= HOW TO COMPLETE THIS TASK =
Below are the entries to work from; restate word for word the portion that opens with the line containing "This screenshot has width=351, height=274." and closes with the line containing "Toggle the A3", keeping both.

= DATASET EXCERPTS =
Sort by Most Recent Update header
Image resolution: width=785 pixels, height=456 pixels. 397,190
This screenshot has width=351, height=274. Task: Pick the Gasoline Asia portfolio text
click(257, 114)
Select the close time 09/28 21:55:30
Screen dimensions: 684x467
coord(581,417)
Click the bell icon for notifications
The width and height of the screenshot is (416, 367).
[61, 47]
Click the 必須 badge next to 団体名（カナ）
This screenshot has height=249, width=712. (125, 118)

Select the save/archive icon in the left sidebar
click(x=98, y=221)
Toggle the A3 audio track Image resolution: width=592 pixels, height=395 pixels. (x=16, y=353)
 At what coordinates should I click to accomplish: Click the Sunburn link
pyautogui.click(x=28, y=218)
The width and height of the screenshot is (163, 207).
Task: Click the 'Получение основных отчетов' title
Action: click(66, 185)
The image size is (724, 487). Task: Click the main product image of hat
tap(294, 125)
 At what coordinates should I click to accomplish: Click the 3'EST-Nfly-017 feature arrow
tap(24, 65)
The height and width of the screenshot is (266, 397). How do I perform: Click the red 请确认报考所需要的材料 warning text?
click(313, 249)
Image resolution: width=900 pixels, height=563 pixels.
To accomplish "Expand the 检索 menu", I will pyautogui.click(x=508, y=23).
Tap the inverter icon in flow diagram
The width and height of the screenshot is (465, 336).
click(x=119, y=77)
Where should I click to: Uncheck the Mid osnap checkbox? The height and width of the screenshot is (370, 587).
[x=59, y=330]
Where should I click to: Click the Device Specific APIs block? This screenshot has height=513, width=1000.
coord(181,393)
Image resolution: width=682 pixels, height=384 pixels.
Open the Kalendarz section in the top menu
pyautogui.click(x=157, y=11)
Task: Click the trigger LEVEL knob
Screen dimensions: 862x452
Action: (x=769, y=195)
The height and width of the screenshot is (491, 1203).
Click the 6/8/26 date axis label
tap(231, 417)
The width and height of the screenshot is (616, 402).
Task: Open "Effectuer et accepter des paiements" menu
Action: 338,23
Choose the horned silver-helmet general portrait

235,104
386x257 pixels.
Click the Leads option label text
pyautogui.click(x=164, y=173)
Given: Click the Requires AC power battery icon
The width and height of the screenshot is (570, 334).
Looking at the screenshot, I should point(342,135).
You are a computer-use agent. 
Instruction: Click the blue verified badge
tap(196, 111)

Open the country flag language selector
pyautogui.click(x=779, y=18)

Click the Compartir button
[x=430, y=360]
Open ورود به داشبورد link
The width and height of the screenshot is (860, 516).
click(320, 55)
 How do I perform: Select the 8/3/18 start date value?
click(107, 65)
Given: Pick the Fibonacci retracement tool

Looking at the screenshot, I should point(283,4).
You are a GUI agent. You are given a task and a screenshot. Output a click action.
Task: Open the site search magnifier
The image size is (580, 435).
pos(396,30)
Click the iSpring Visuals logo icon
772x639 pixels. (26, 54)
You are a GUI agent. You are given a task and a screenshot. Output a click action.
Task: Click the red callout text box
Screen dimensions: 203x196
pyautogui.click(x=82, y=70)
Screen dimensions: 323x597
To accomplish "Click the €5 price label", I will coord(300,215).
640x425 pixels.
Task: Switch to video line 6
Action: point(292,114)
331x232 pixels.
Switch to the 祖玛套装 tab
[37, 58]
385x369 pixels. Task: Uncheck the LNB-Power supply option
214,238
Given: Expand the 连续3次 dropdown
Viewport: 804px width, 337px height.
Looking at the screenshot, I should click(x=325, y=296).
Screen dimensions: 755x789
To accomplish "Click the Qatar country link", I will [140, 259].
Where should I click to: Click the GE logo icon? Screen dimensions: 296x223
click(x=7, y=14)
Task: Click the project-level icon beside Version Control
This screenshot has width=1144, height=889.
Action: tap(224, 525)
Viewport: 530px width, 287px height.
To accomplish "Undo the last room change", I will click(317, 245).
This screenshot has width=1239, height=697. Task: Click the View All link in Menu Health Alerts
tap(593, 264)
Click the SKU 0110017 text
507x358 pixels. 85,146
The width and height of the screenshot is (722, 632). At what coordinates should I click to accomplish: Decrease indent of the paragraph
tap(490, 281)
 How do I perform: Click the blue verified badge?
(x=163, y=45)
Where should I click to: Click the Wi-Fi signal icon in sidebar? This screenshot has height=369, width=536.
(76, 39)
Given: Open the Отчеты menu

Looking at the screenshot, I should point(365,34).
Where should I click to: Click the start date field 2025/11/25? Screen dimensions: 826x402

= THE COMPLETED TASK =
This screenshot has width=351, height=274. Task: Pick the Gasoline Asia portfolio text
click(257, 114)
Select the close time 09/28 21:55:30
Screen dimensions: 684x467
coord(581,417)
Click the bell icon for notifications
The width and height of the screenshot is (416, 367).
[61, 47]
Click the 必須 badge next to 団体名（カナ）
This screenshot has height=249, width=712. (125, 118)

Select the save/archive icon in the left sidebar
click(x=98, y=221)
Toggle the A3 audio track Image resolution: width=592 pixels, height=395 pixels. (x=16, y=353)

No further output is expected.